The bool() method converts a value to Boolean (True or False), using the standard truth testing procedure.

It's not mandatory to pass a value to bool(). If you do not pass a value, bool() returns False. In general use, bool() takes a single parameter value.

The following values are considered false in Python:

  • None
  • False
  • Zero of any numeric type. For example, 0, 0.0, 0j
  • Empty sequence. For example, (), [], ''.
  • Empty mapping. For example, {}
  • Objects of Classes which has bool() or len() method which returns 0 or False

All other values except these values are considered true.

Example 6:

>>> test = []
>>> print(test,'is',bool(test))
[] is False
>>> test = [0]
>>> print(test,'is',bool(test))
[0] is True
>>> test = 0.0
>>> print(test,'is',bool(test))
0.0 is False
>>> test = None
>>> print(test,'is',bool(test))
None is False
>>> test = True
>>> print(test,'is',bool(test))
True is True
>>> test = 'Loving you'
>>> print(test,'is',bool(test))
Loving you is True

You can apply boolean logic on bool type of values using operators like and, or and not. We will explain more in Chapter 3 when we discuss program flow management via conditional branches and loops.

String: str

  • Str means string, a sequence of characters, like quiet, asdf, HK_NY and so on.
  • Strings can be created by enclosing characters inside a single quote or double quotes, like '',"". Even triple quotes can be used in Python but generally used to represent multi-line strings and doc-strings.
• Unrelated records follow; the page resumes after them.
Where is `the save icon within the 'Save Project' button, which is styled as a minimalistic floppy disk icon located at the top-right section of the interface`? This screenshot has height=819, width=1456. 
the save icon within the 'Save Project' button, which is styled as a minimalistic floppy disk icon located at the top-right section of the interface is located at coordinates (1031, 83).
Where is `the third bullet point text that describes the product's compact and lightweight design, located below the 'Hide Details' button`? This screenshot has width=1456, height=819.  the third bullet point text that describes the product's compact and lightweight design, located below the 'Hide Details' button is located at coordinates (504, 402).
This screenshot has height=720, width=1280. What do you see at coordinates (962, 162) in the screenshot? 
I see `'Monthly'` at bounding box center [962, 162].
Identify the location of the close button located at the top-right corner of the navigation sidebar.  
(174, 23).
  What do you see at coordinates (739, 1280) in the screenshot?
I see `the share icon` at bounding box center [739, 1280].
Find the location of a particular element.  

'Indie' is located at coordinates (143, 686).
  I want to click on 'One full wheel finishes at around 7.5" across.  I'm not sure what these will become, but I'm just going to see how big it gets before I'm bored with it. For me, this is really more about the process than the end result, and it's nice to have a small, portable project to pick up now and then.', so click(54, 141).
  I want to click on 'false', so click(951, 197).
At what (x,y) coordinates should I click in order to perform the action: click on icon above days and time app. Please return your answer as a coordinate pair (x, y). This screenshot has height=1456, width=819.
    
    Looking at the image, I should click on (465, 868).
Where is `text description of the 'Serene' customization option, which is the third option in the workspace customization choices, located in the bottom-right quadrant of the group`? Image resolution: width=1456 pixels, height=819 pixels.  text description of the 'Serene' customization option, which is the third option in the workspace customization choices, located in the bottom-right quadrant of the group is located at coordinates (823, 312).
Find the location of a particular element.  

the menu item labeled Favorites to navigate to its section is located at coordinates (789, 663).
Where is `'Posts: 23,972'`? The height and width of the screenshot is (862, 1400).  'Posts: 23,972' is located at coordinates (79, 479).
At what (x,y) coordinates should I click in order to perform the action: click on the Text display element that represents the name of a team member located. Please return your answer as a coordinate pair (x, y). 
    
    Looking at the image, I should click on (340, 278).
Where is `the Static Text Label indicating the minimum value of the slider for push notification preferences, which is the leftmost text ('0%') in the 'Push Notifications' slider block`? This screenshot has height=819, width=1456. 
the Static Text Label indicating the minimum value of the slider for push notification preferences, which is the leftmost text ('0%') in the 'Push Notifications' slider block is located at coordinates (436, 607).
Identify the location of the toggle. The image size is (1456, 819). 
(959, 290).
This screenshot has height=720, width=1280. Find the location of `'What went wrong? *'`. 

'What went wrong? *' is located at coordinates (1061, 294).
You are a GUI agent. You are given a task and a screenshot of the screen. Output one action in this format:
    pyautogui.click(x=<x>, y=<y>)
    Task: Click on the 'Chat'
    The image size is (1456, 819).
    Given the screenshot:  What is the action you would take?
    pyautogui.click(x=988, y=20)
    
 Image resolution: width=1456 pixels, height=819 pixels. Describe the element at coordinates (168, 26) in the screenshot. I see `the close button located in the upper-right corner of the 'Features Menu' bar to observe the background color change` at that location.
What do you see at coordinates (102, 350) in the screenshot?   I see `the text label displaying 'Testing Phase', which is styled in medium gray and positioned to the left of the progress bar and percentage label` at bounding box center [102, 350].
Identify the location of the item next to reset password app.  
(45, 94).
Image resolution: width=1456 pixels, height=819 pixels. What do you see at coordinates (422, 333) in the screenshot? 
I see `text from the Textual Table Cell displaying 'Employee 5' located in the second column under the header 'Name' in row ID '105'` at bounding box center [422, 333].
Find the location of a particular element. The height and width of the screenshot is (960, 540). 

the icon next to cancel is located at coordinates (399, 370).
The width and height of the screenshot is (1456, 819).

Note: what if there is a "" in your line, how do you print this string line?

Example 7:

Please print Xiao Ming says " I don't feel well today.".

>>> print("Xiao Ming says \"I don't feel well today\"")
Xiao Ming says "I don't feel well today"

What does \" means?, let's talk about this more.

Escape character in strings

An escape character is "a character which invokes an alternative interpretation on subsequent characters in a character sequence".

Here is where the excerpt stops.